[PASSAGE PROVIDED]
---*---

Under the Finnish Limited Liability Companies Act, the Board of Directors is responsible for the administration of the company and the appropriate arrangement of its operations.

In addition, the Board of Directors is responsible for ensuring that supervision of the Company’s accounting and asset management is appropriately arranged. The duties of the Board of Directors also include deciding on the Company’s strategy, adopting action plans and budgets, and handling and approving the interim report, financial statements and annual report.

Election of members and terms of office

Election and the Term

In accordance with Taaleri’s Articles of Association and General Meeting resolutions, the Board of Directors is comprised of no fewer than three (3) and no more than eight (8) members. The Chairman of the Board of Directors and Vice Chairman of the Board of Directors are elected by the General Meeting.

The term of office of the members of the Board of Directors ends at the close of the first annual general meeting following the election.

At the Annual General Meeting held on 20 March 2019, seven members were elected to Taaleri’s Board of Directors for a term of office that ends at the close of the Annual General Meeting 2020.

Independence

The Board of Directors has assessed the independence of the nominees in accordance with the Corporate Governance Code issued by the Finnish Securities Market Association in 2015.

---*---

[Word and element locating data]
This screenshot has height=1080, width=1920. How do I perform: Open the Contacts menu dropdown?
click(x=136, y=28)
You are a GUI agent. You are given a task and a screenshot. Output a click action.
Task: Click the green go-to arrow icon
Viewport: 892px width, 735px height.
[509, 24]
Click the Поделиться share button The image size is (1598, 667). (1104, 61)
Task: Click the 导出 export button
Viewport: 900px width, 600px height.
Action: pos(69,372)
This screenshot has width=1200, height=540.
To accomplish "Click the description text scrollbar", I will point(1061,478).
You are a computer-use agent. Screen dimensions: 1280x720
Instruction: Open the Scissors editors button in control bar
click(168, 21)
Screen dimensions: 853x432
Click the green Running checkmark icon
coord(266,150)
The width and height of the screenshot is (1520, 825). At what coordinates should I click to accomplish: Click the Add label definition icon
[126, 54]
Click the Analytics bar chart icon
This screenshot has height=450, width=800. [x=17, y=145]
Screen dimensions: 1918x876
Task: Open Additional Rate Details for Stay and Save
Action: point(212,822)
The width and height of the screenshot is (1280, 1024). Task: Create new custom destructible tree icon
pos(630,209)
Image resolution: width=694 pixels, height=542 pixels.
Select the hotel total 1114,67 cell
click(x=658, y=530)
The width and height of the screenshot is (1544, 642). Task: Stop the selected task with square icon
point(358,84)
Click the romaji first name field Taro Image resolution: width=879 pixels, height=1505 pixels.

---*---

[TASK REQUIREMENTS]
a) According to the text on Taaleri's Board of Directors, which documents does the Board handle and approve?
b) Continue the text on Taaleri's Board of Directors from its final sentence, about assessing the independence of nominees.
The records are separate material unrelated to the text on Taaleri's Board of Directors.

[ANSWERS FOR THE TASKS]
a) The interim report, the financial statements and the annual report.

b)
According to the evaluation carried out by the Board, all member nominees are independent of the Company’s significant shareholders.

In addition, according to the Board’s member-specific overall evaluation, all member nominees are independent of the company, including Peter Fagernäs, although he has been a member of the Board of Directors for over 10 consecutive years. Based on the Board’s overall evaluation, Peter Fagernäs’s independence is not compromised due to his long service history, and no other factors or circumstances have been identified that could impair his independence.

Rules of procedure

The Board of Directors controls and supervises the company’s executive management, appoints and dismisses the CEO, approves the company’s strategic objectives and risk management principles, and ensures the operation of the management system. The duty of the Board of Directors is to promote the interests of the company and all its shareholders. The members of the Board of Directors do not represent in the company parties that have proposed them as members.

The rules of procedure, the Limited Liability Companies Act and the Corporate Governance Code specify the functions and areas of responsibility belonging to the Board of Directors.

In order to make its work more efficient, the Board of Directors has established an Audit Committee and a Remuneration Committee.

The Board of Directors’ rules of procedure have been approved in the Board’s meeting on 26 April 2019.

Members of Taaleri’s Board of Directors

Name Born Title Board Member Since
Peter Fagernäs 1952 Chairman 2007
Juha Laaksonen 1952 Vice Chairman until 31 May 2019, Member of the Board as of 1 June 2019 2013
Juhani Elomaa 1960 Member of the Board until 31 May 2019, Vice Chairman as of 1 June 2019 2019
Elina Björklund 1970 Member of the Board 2019
Esa Kiiskinen 1963 Member of the Board until 20 March 2019 2014
Vesa Puttonen 1966 Member of the Board 2013
Hanna Maria Sievinen 1972 Member of the Board 2016
Tuomas Syrjänen 1976 Member of the Board 2017

Duties of the Board of Directors

Duties of the Board of Directors, among other things are:

Strategy

Approve:
a) Business plan;
b) Company strategy;
c) Vision, mission and values;
d) Annual budget; and
e) Company’s business and financial targets as well as the Group’s and business segments’ strategic plans.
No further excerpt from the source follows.